If you want to write STRONG, How You Write EARLY is EVERYTHING. It’s your heart and soul. Your belief in yourself. Your confidence that YOU CAN do this crazy hard creative thing, again and again with each new project.
It never gets easier–trusting that you can. SO… It’s time to accept the doubt as part of your job, don’t feed it with your limited stores of energy, and GET ON WITH IT!

How to explain to the uninitiated how planning and prepping and early drafting for a new novel feels???
It’s like finding out you’re pregnant, I guess, and wondering what your new baby will be like. Or graduating from college, hoping and dreaming about that first job you’re finally starting… But are you ready? Or meeting the person you think will be your soul mate, and wondering if your life together could really be that amazing.
Or, if you’re an angsty writer… Will what you’re about to do totally suck eggs?

Here’s how the fear sinks its talons into even the most experienced of us.
I’ve written 27 novels and am a success as a commercial fiction author.
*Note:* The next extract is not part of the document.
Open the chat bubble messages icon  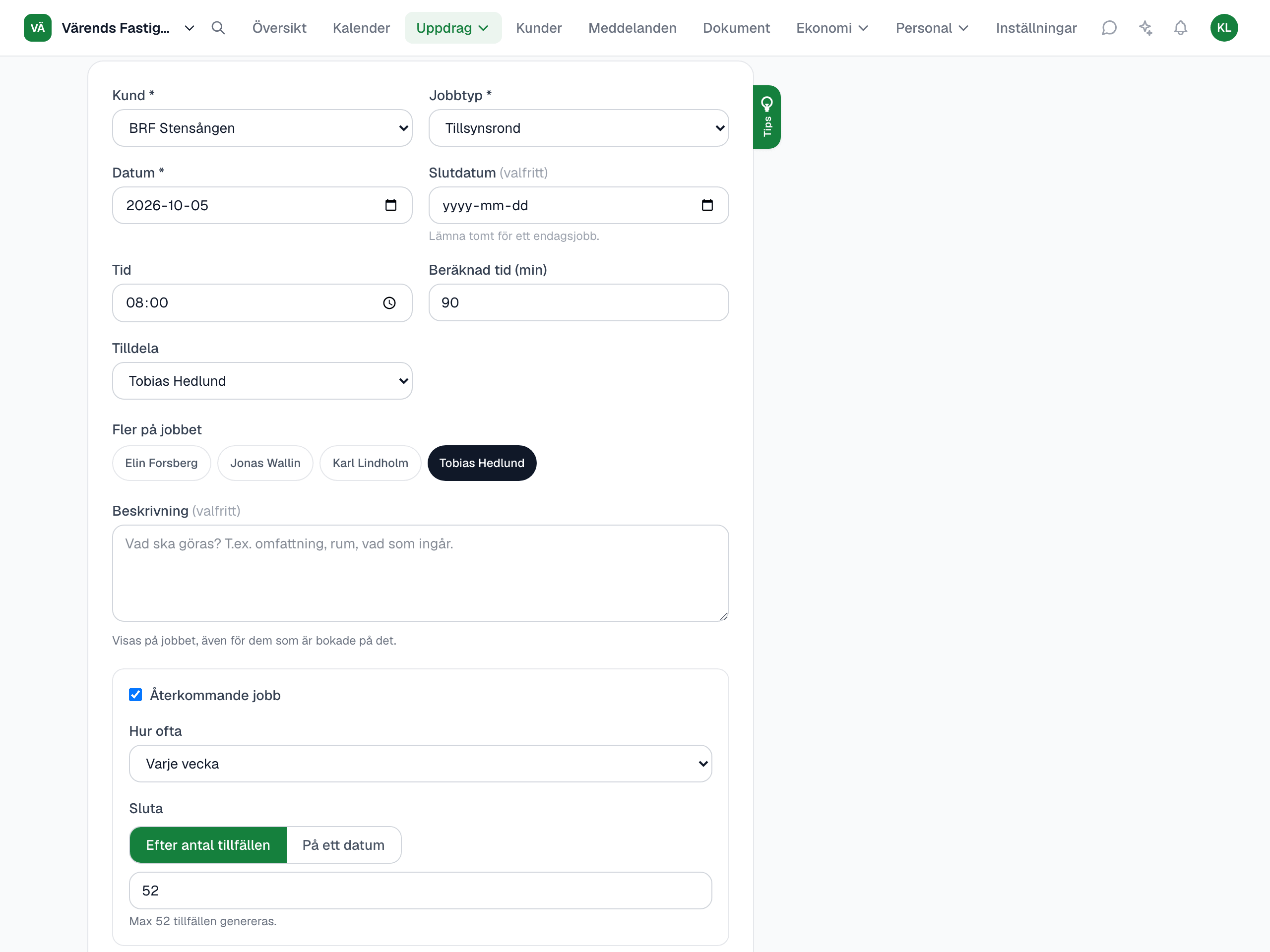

I’ve made a living creating something from nothing. I’m also an in-demand freelance editor and writing coach and international speaker. Whew! I’ve made it. Right?
So how come I’m still be so nervous? Worried? Troubled to my very core as I forge into each “next” project? So much so, that I can’t really write deeply at first, no matter how hard I try. For weeks sometimes. The reflections on the surface of what I want to do with character and setting and plot and story structure shimmer in and out and away from me, too quickly for me to see any of it clearly yet. Argh!!!
Eh-hem.
Yes, this actually happens. Pretty much every time. The insecure, creative side of myself, no matter how successful the rest of my business becomes, is under there somewhere, suffering in silence and doubting and wondering if I’m just faking it. As if one day soon, everyone’s gonna figure out that I don’t have the first clue what I’m doing.
Sound familiar?
It’s as if you know you WANT to do. You’re dying to get see what this beautiful thing you’re creating will become once it’s done. And yet, you’re petrified to dive into the mess that all art starts out as. You’re feeling less than. You’re stumped. How could you have been crazy enough to think you could do this?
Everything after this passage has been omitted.